Exercise = Quote the lines below from the one containing "This screenshot has width=700, height=441." to the final line, both ends included; exclude the pictures.
====================
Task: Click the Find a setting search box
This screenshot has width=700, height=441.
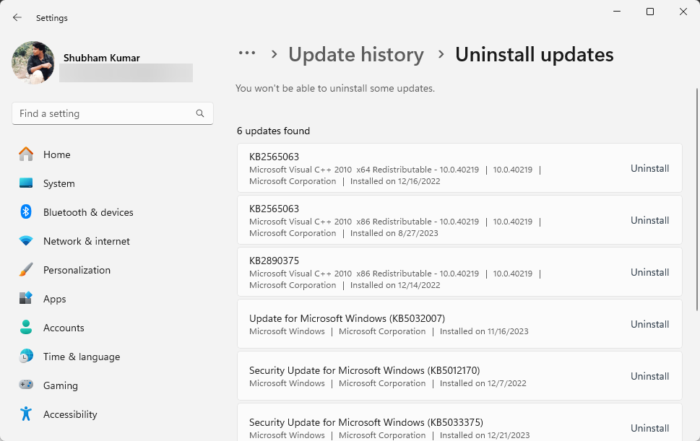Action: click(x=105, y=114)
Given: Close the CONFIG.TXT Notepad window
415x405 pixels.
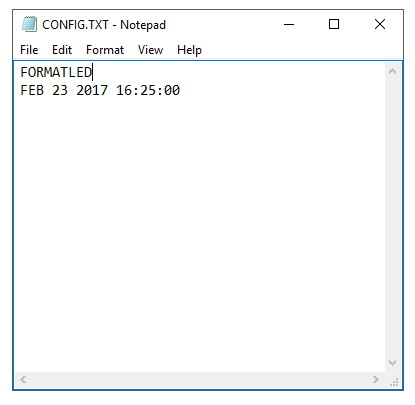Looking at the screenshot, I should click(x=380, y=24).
====================
Exercise result =
This screenshot has width=700, height=441.
Action: click(x=105, y=114)
Given: Close the CONFIG.TXT Notepad window
415x405 pixels.
Looking at the screenshot, I should click(x=380, y=24).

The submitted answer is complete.